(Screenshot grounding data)
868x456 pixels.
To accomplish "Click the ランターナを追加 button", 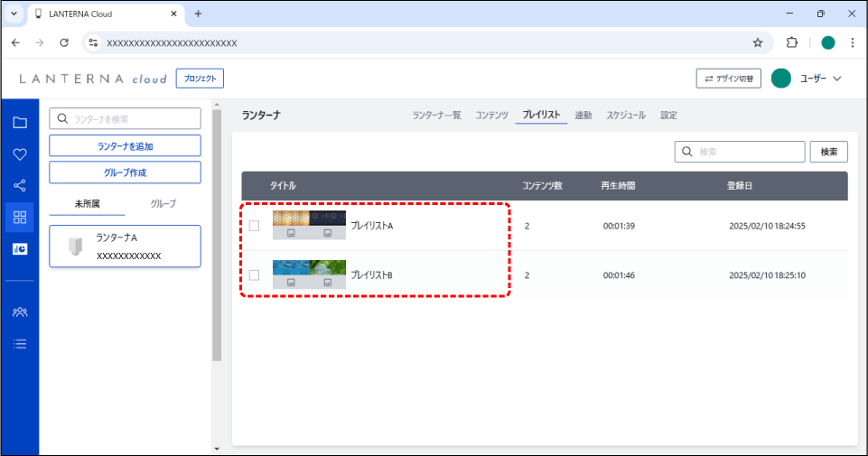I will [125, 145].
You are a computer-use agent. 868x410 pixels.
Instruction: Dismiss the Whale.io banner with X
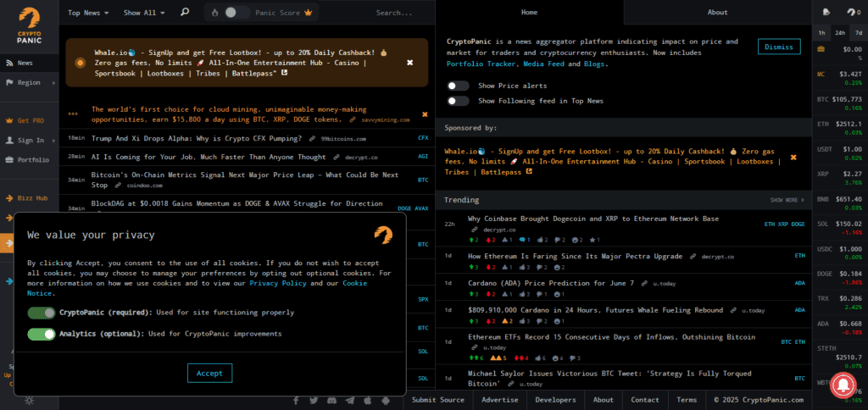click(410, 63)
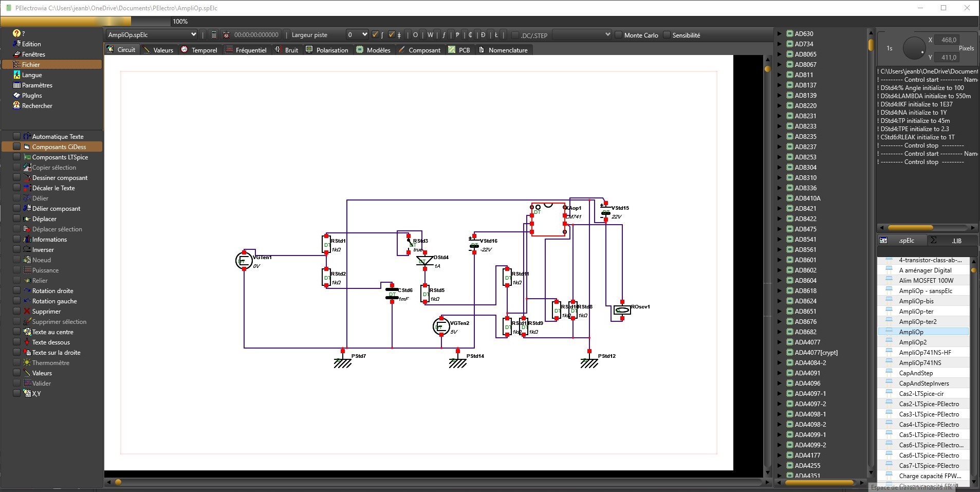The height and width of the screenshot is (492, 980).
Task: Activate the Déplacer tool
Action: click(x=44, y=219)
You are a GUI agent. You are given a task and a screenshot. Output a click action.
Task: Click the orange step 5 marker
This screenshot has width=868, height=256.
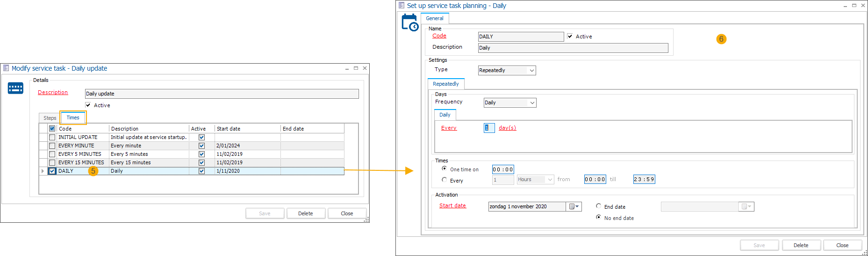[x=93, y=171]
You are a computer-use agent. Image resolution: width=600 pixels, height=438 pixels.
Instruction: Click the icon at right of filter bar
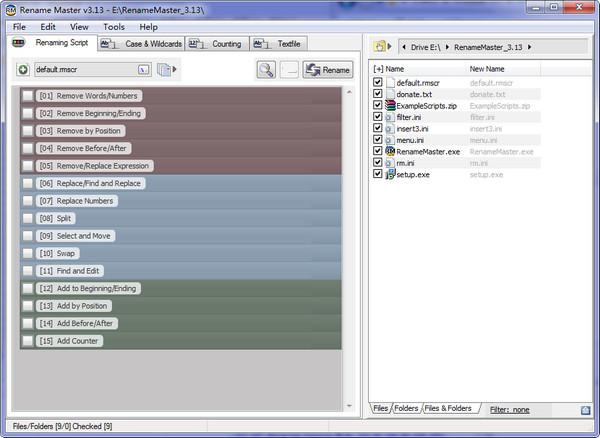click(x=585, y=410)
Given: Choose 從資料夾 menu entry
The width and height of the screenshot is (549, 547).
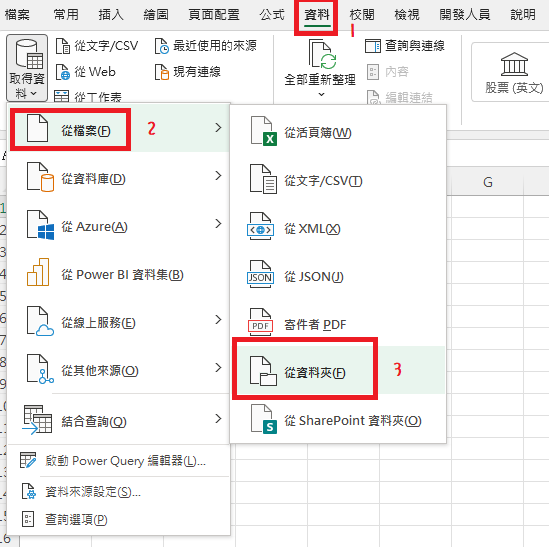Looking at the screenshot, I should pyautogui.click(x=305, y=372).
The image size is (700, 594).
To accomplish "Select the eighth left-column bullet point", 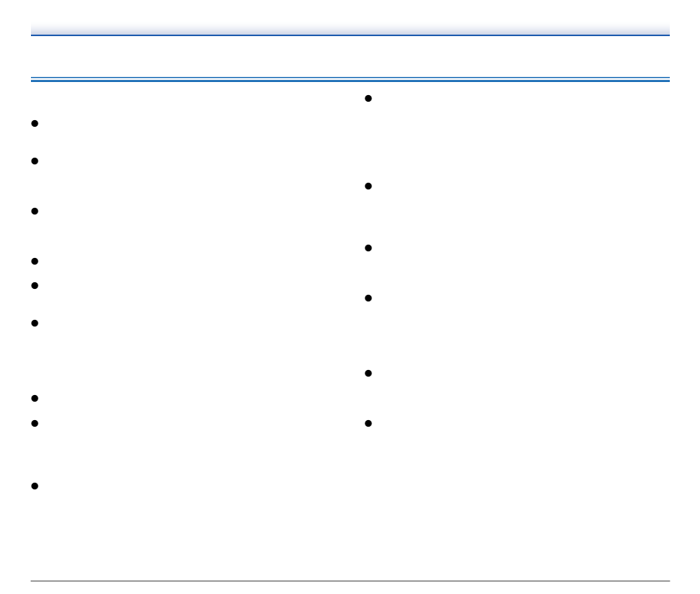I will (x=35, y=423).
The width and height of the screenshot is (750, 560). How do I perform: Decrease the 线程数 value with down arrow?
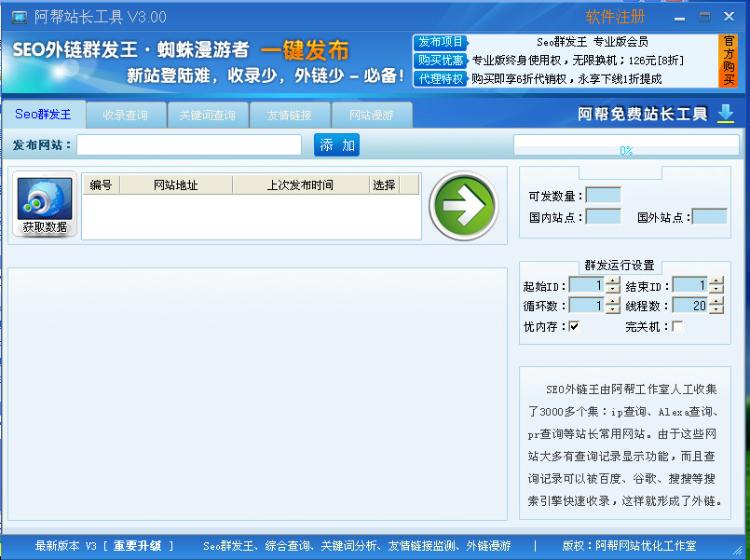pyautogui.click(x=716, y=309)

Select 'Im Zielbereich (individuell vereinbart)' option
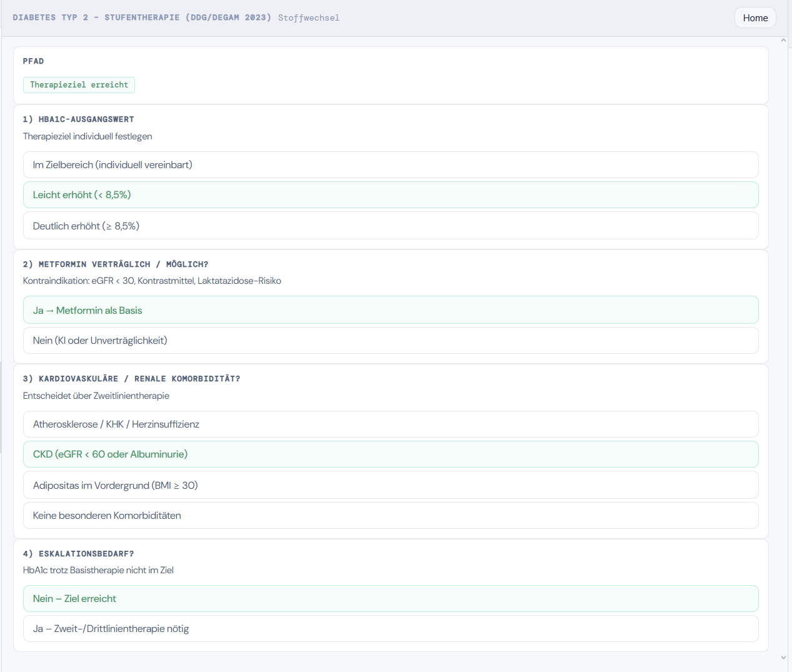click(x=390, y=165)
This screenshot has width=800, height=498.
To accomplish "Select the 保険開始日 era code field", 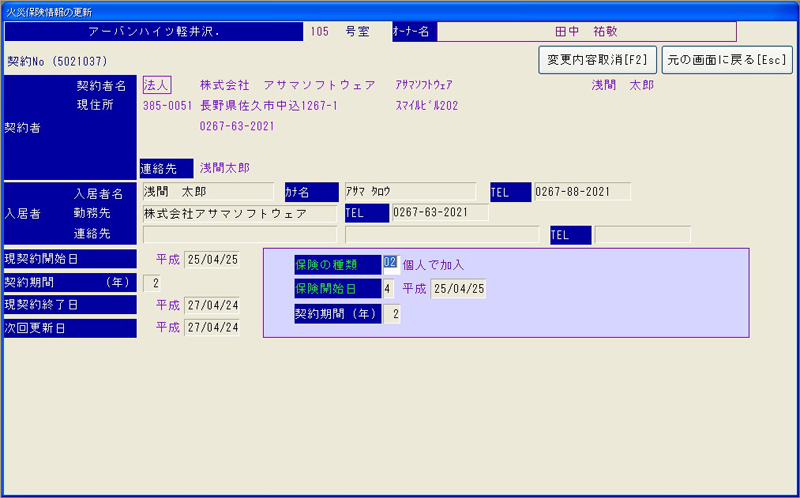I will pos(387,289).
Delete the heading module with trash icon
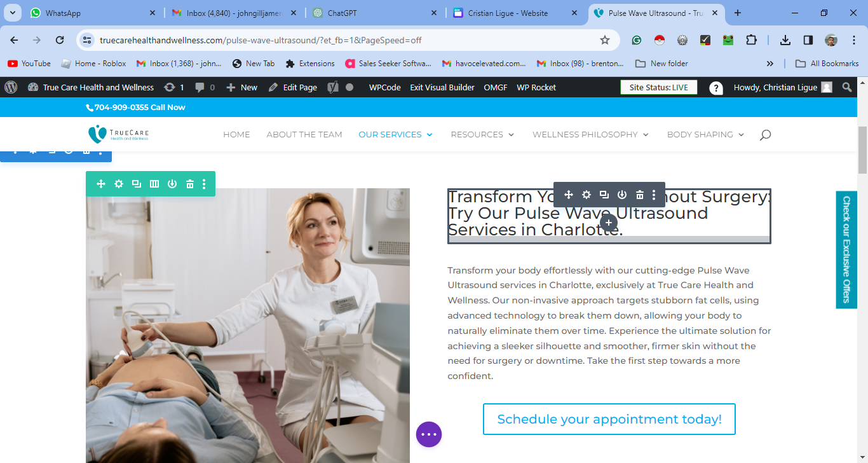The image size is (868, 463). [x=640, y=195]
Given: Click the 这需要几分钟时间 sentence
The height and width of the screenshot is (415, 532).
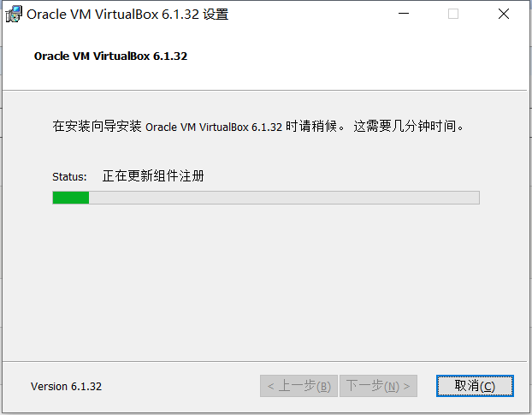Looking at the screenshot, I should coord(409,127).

**TASK BRIEF:** Say, as a bare number, how many lines of the data hold the string "agent".

**EXERCISE SOLUTION:** 3